§ **Exercise task**: Can you write out the entries again from the start through the line containing "tap(28, 28)", with "hamburger" replaced by "main" and nothing else changed?
==*==
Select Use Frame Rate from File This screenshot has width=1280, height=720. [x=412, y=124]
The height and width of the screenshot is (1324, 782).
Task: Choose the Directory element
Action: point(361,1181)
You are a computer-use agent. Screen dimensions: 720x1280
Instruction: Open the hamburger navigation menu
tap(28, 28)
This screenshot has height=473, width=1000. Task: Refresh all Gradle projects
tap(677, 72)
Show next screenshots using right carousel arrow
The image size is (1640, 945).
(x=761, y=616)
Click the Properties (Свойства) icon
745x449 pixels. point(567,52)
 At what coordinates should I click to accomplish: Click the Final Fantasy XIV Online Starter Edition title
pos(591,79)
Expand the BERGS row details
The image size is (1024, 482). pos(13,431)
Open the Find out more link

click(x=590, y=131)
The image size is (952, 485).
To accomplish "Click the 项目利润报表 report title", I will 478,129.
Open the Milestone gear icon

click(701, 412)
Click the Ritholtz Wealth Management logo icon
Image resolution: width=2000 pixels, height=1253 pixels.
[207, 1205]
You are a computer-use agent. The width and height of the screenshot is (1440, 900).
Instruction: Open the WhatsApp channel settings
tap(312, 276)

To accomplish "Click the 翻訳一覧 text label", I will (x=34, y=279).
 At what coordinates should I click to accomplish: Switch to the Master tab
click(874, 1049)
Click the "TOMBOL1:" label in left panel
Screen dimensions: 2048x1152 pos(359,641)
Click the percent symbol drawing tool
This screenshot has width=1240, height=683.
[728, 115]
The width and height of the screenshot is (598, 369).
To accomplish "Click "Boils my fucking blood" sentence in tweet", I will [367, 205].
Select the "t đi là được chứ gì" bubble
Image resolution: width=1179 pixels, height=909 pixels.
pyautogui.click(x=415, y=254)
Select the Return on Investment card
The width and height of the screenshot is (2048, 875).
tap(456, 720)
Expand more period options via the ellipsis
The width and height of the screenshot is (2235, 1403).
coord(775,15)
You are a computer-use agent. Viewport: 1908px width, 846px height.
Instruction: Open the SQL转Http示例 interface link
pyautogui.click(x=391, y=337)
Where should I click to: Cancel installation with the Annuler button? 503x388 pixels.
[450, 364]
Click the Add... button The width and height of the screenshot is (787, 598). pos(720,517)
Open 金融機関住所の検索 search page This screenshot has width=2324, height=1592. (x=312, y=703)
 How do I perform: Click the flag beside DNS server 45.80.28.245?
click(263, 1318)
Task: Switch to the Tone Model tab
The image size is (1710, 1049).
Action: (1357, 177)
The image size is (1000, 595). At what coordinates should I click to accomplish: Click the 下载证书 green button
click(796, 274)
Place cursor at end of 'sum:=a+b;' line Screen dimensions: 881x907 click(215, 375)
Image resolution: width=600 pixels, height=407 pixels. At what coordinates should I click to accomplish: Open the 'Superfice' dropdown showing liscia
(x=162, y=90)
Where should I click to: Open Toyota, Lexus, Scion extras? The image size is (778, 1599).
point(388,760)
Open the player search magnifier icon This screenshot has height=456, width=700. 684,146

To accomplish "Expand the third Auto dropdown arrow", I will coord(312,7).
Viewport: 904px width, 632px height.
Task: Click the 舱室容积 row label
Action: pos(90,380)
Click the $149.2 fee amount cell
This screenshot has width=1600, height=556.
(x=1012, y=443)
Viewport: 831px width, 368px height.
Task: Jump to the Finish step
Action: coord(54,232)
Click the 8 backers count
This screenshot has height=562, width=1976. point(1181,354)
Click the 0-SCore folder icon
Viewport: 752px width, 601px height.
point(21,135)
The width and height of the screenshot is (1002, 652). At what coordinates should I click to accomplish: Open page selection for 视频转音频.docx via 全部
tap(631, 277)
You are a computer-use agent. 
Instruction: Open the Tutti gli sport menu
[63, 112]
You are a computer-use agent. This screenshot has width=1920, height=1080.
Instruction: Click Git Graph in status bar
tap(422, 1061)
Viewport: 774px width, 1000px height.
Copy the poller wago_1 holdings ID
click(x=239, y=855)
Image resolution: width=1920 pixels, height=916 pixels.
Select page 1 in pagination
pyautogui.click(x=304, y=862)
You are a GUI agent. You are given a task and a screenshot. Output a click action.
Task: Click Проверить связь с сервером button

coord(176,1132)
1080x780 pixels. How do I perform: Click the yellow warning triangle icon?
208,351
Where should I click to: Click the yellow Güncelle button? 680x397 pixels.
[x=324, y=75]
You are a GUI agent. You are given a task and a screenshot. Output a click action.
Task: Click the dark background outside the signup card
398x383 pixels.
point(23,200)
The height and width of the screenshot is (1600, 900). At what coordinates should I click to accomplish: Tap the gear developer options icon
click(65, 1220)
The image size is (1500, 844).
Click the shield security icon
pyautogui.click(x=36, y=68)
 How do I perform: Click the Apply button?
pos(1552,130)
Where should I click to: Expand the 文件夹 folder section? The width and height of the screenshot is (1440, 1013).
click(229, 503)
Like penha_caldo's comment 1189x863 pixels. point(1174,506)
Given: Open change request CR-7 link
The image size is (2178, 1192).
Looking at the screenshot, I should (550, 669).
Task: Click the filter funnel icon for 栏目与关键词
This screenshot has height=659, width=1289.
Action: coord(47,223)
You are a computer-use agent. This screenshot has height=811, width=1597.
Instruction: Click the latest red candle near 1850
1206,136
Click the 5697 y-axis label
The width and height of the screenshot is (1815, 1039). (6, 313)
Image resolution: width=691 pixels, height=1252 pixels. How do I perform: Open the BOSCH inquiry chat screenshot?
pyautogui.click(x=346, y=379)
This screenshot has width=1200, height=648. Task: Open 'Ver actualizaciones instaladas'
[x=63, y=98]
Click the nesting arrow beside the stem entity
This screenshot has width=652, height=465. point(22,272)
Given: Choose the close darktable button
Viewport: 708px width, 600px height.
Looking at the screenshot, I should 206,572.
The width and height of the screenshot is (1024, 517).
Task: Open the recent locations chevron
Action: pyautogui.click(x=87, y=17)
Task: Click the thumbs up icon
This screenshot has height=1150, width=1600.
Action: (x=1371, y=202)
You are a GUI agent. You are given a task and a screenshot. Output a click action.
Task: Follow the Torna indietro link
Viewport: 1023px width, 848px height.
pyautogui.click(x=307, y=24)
==*==
§ **The solution**:
Select Use Frame Rate from File This screenshot has width=1280, height=720. [x=412, y=124]
The height and width of the screenshot is (1324, 782).
Task: Choose the Directory element
Action: point(361,1181)
You are a computer-use agent. Screen dimensions: 720x1280
Instruction: Open the main navigation menu
tap(28, 28)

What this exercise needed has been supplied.